Si le médecin-contrôleur n’est pas d’accord avec le médecin traitant, il prend contact le plus rapidement avec le médecin traitant par téléphone. En cas de contestation, un médecin-arbitre est désigné et il n’y a pas lieu de solliciter l’avis du Conseil de l’Ordre des médecins.
Si l’Ordre devait s’occuper des CM de complaisance, il aurait fort à faire quand on sait que la prévalence du mobbing se chiffre à 0,8% environ lorsque l’ensemble des cas récoltés sont considérés. Ce chiffre de prévalence se confirme lorsqu’il est estimé à travers le jugement des médecins généralistes d’une part, et celui des médecins du travail, d’autre part, mais aussi à travers les populations francophones et néerlandophones prises séparément.
Cela représente tout de même près de 19 000 travailleurs à travers la Belgique.

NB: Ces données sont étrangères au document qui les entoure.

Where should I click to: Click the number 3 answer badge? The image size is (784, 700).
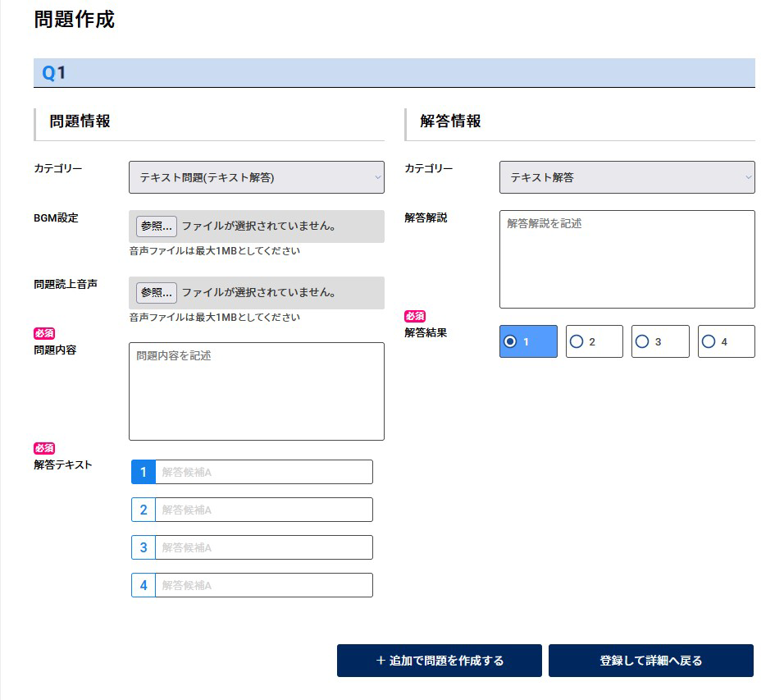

Il faut souligner également que ces personnes ont déjà un ressenti assez important pour consulter les médecins. Ceci ne représente donc que la pointe de l’iceberg car une partie des travailleurs montre certains signes précoces de mobbing sans pour autant consulter un professionnel de la santé. Ils luttent pour pouvoir rester actif dans le monde du travail.